Mr Myers, in particular, focused on the number of graduates obtaining a “C” grade or better in each of English Language, Mathematics and a science as the best indicator of how strong high school leavers are in the “core skills” – literacy and numeracy.

This number fell from 588 in 2014 to 570 the following year, before registering a slight increase to 574 in 2016. The latter year, however, seems to have proven a blip as the number of graduates obtaining a “C” in each of those three subjects fell further to 521 in 2017 before dropping again to 490 this year.

The ORG principal said this represented a near-17 percent, or almost 100-strong, decline over the five-year period, and suggested that an “already significant problem” with the education system’s output was becoming worse.

“It’s the wrong way. It’s not going in the right direction,” he told Tribune Business. “These are core subjects, and on these three we’re seeing significant slippage. It’s already a significant problem, and we’ve identified it as a major growth problem for GDP.
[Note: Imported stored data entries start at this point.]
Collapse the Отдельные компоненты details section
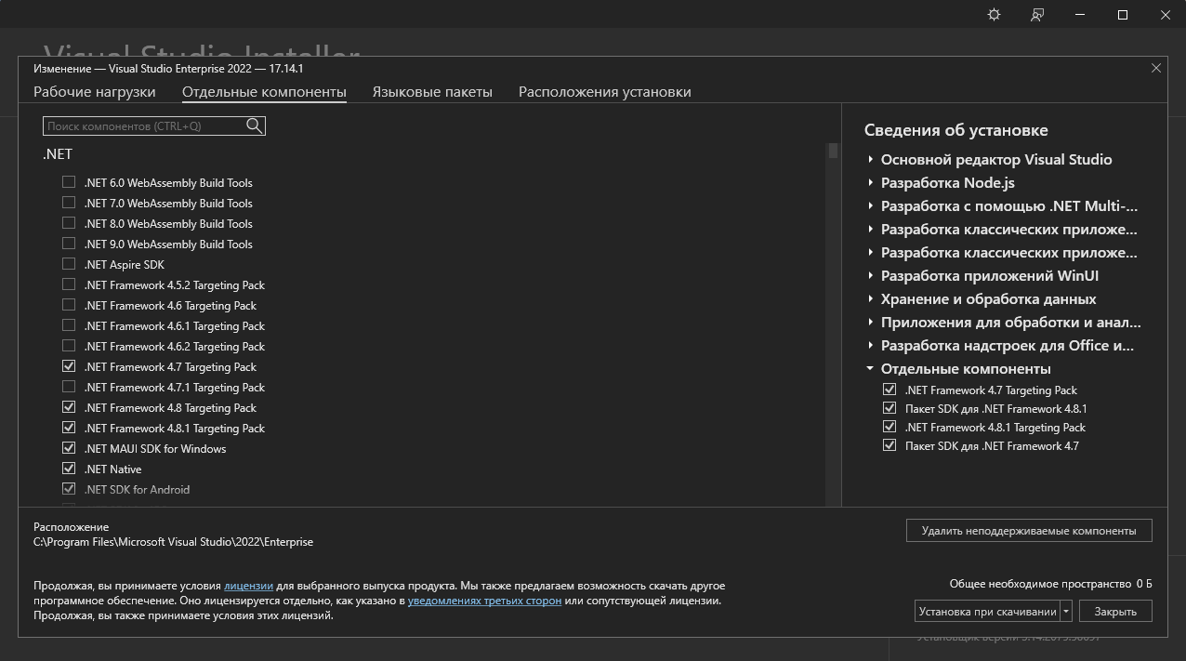1186x661 pixels. 871,369

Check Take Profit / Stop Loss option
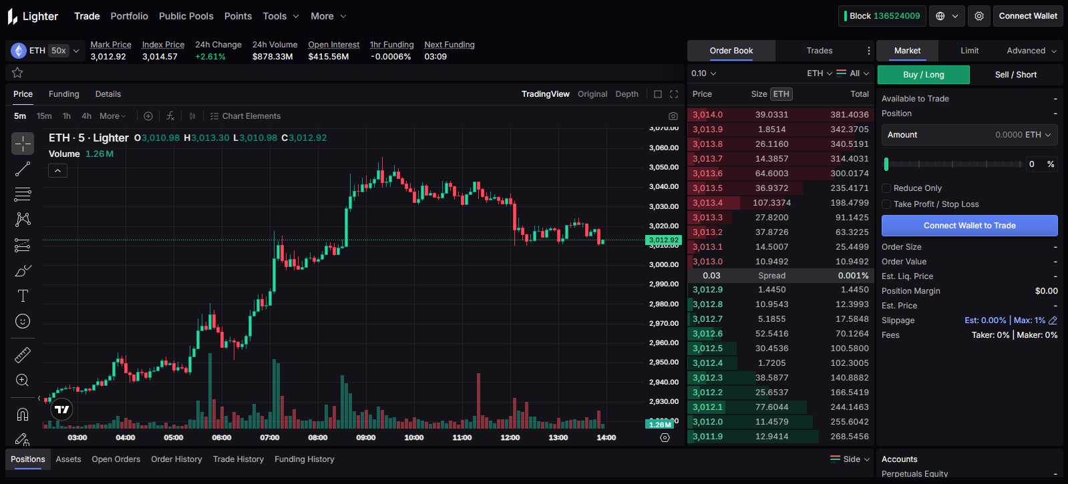point(886,204)
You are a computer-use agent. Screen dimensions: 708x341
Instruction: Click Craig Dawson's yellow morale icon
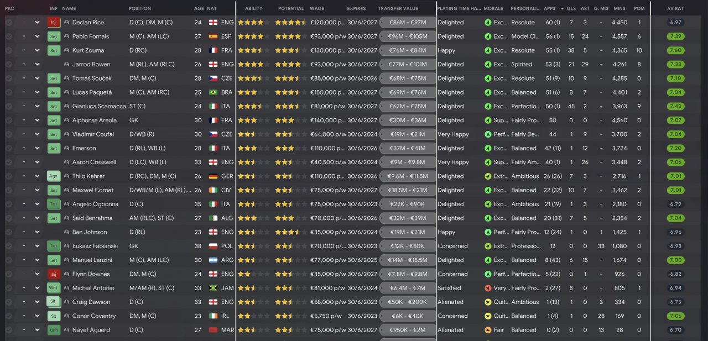[487, 302]
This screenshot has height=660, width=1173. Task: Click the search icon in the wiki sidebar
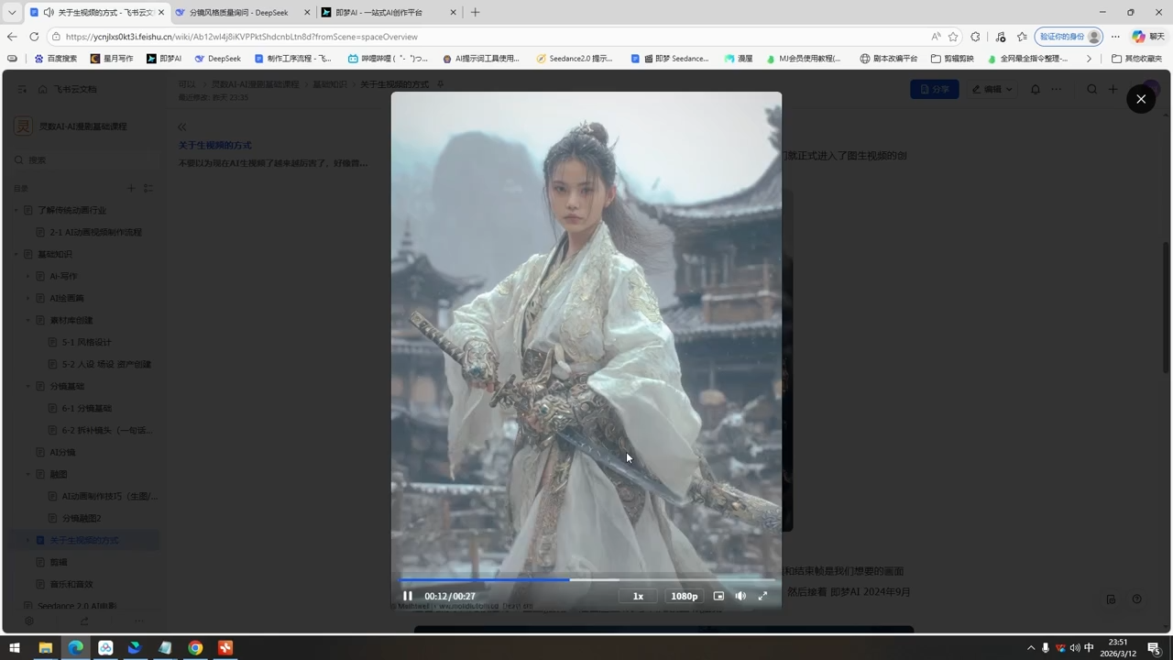18,160
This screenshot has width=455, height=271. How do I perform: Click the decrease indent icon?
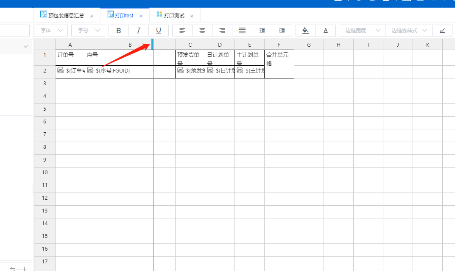point(262,31)
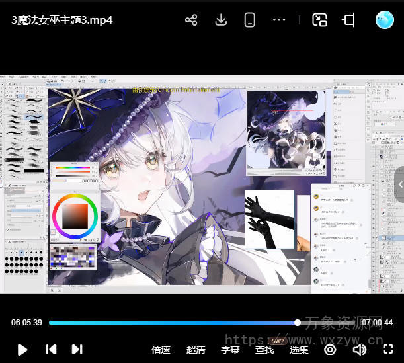Screen dimensions: 404x363
Task: Click the share icon in top bar
Action: [191, 20]
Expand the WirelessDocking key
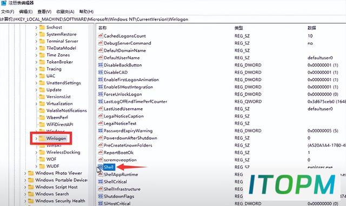Image resolution: width=346 pixels, height=206 pixels. (x=36, y=152)
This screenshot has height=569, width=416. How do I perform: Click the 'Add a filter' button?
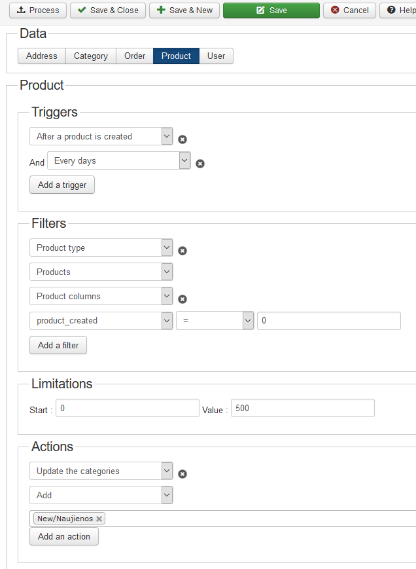(x=58, y=345)
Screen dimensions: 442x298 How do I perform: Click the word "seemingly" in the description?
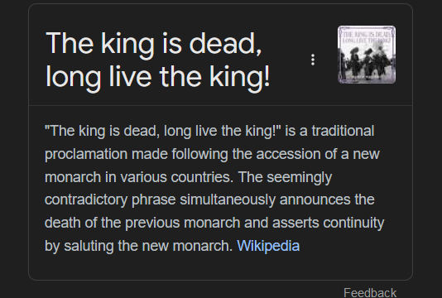pyautogui.click(x=300, y=178)
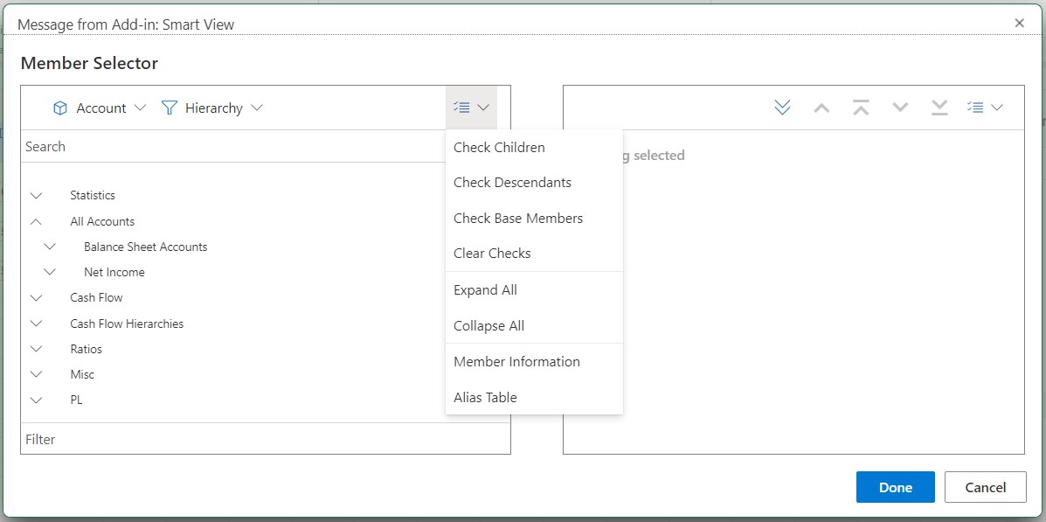Click the Move Up icon in selection panel

pos(821,107)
“GDP can only be improved by higher productivity and a more productive workforce, increased foreign direct investment (FDI) or mechanisation, automation and technology. A more productive workforce comes from a more educated workforce.

“If 70 percent of graduating students have a ‘D-‘ or lower it makes it harder for the private sector to train that workforce. You’re struggling with low literacy and numeracy skills. It’s hard to get upward mobility; it’s harder for the private sector to grow their business and get upward mobility out of their workforce.”

Bahamian GDP growth has averaged less than one percent for the past decade, but is forecast to receive a boost from Baha Mar’s completion and opening that will take this year’s expansion beyond two percent.

That, though, was before the 12 percent VAT hike and other budget-related tax increases, and Mr Myers urged the Ministry of Education to provide more detail on the BGCSE and BJC exam performance to enable better understanding of whether the Bahamas is making progress in fixing its educational woes.